_Records contained in a dataset_.
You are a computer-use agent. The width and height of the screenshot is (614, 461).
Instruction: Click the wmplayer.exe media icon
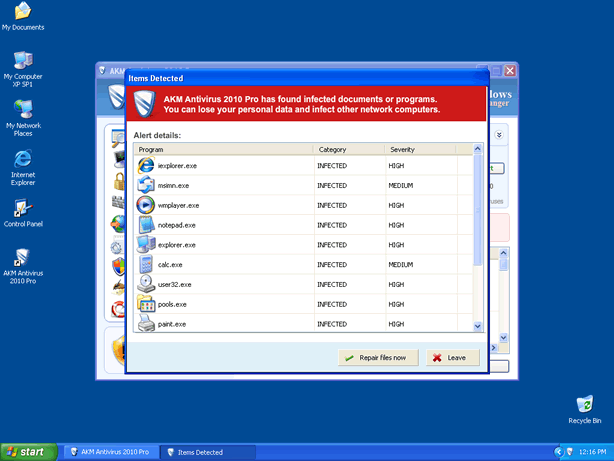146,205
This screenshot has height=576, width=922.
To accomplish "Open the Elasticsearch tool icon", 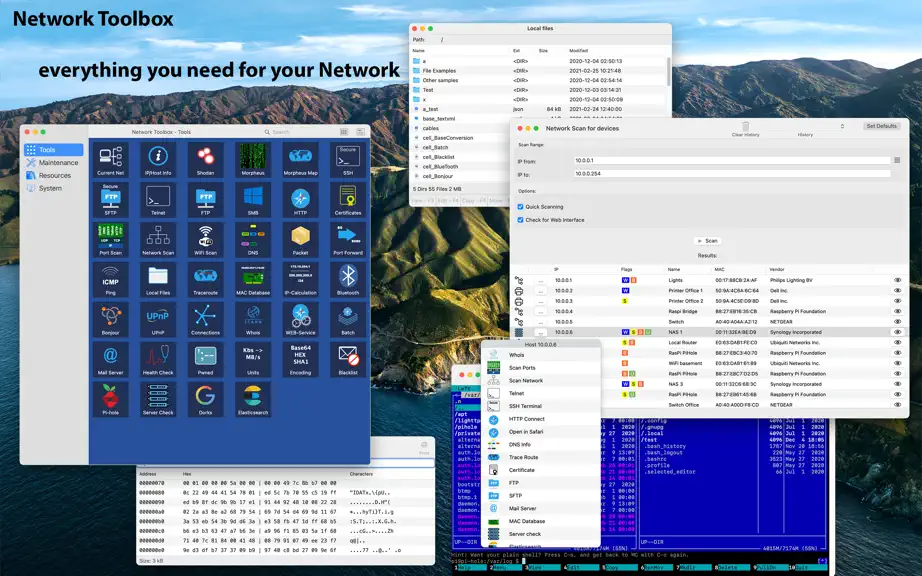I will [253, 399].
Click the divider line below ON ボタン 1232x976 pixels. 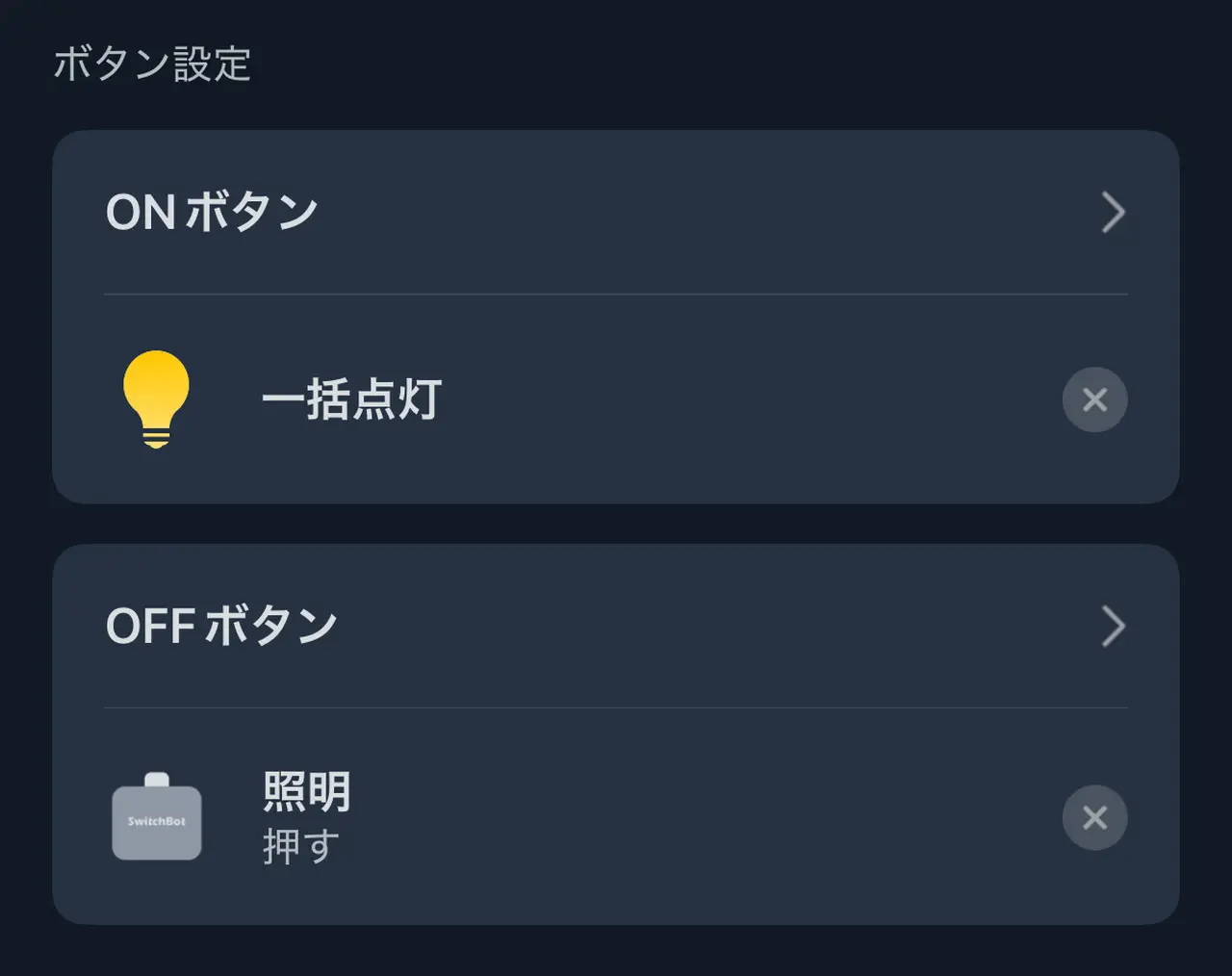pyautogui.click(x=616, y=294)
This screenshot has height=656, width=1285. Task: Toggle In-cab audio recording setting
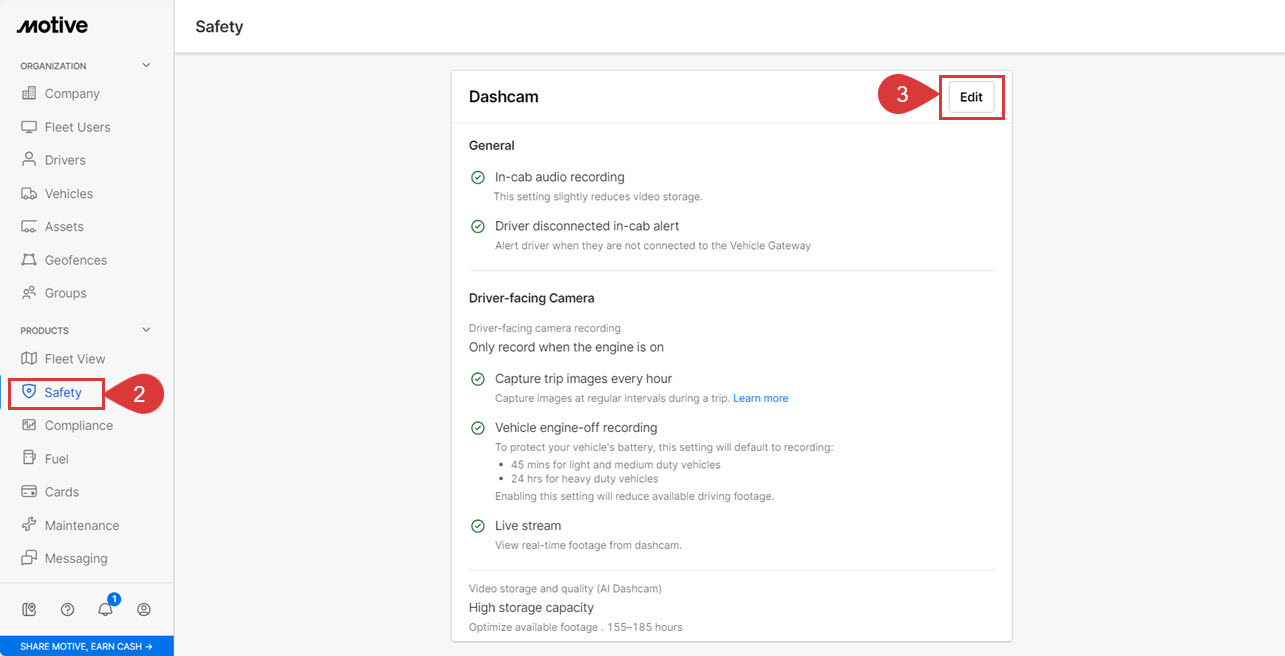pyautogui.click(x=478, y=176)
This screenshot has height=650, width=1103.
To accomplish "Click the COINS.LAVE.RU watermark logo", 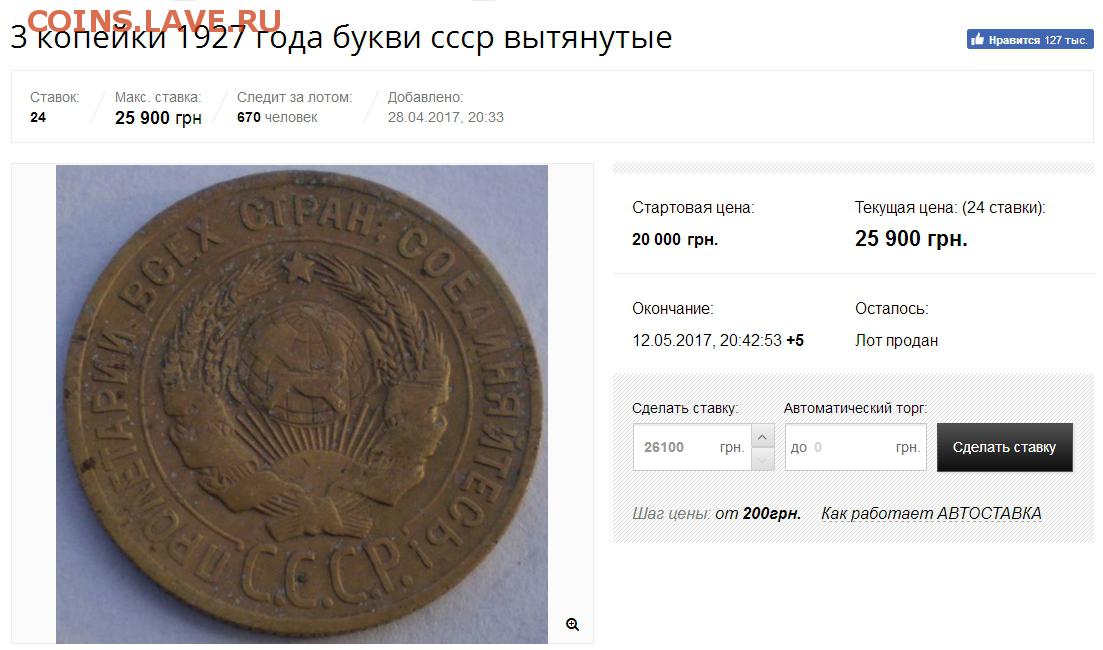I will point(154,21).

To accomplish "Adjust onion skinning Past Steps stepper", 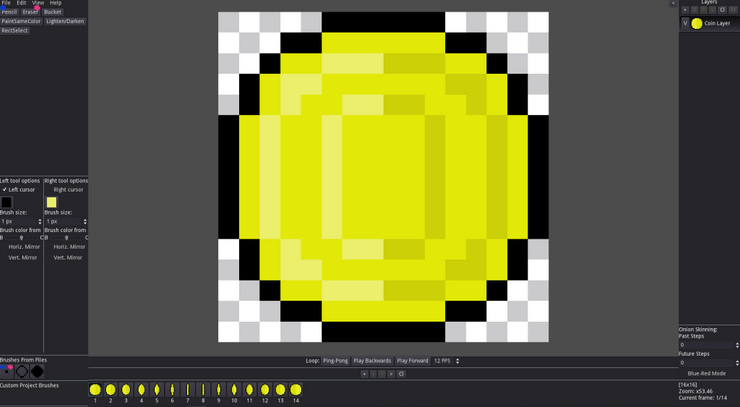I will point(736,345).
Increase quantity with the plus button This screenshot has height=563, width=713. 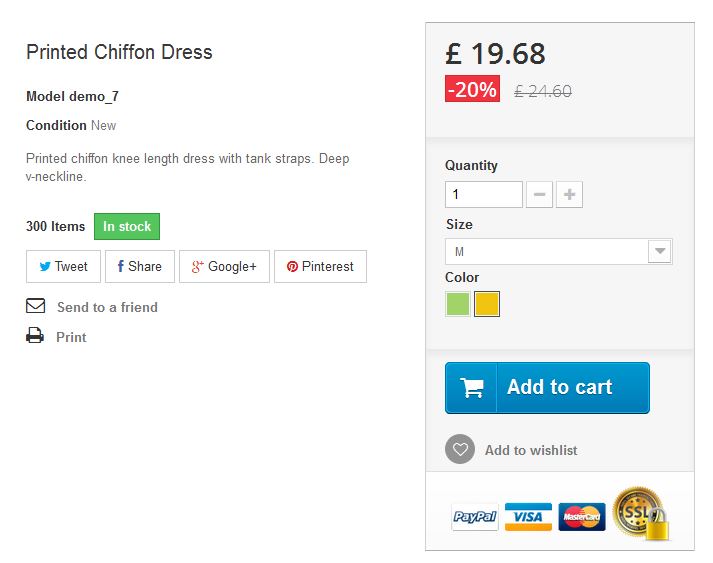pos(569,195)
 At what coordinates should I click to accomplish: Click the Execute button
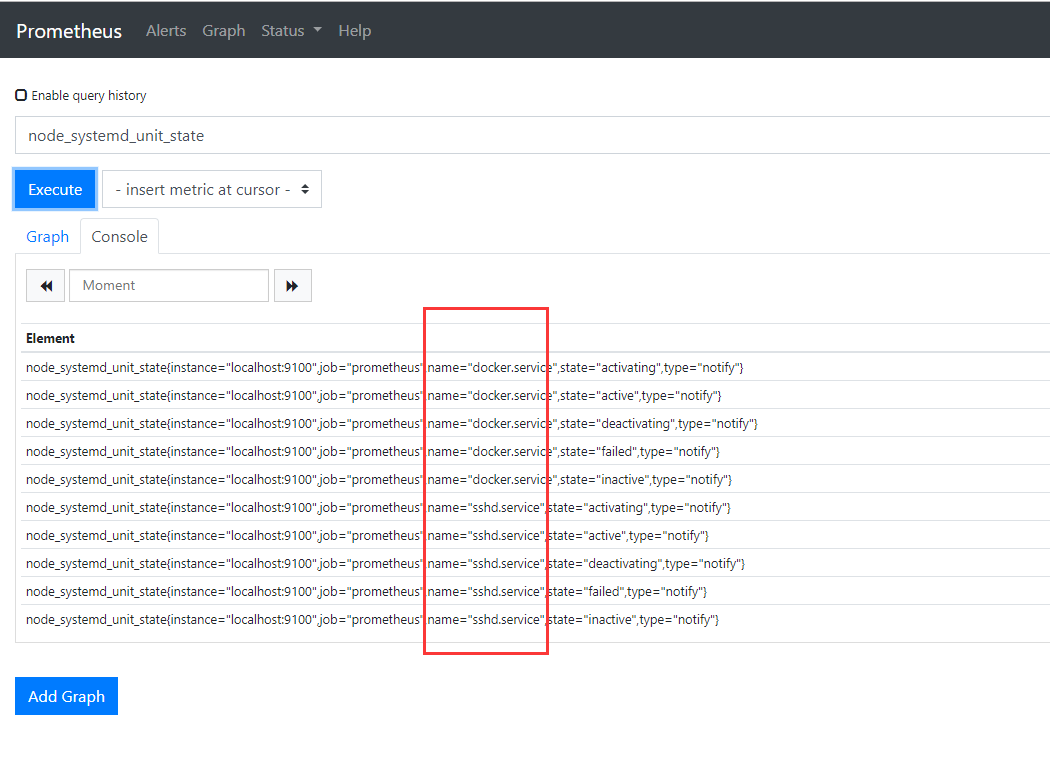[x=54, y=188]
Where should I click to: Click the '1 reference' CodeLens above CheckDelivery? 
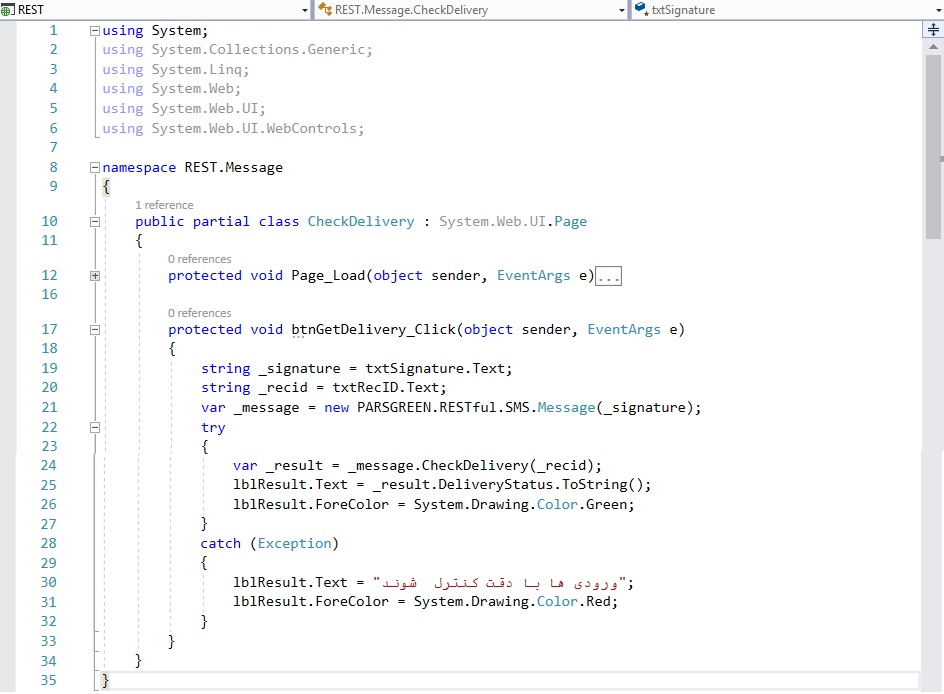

_Work to be completed_.
All lines from the one holding "At what coordinates" through the last line of the records need to be copied exactly, both ends included, and the pictures left behind.

_Output of the task_.
 At what coordinates should I click to accomplish: Click the Execute button
[x=54, y=188]
Where should I click to: Click the '1 reference' CodeLens above CheckDelivery? 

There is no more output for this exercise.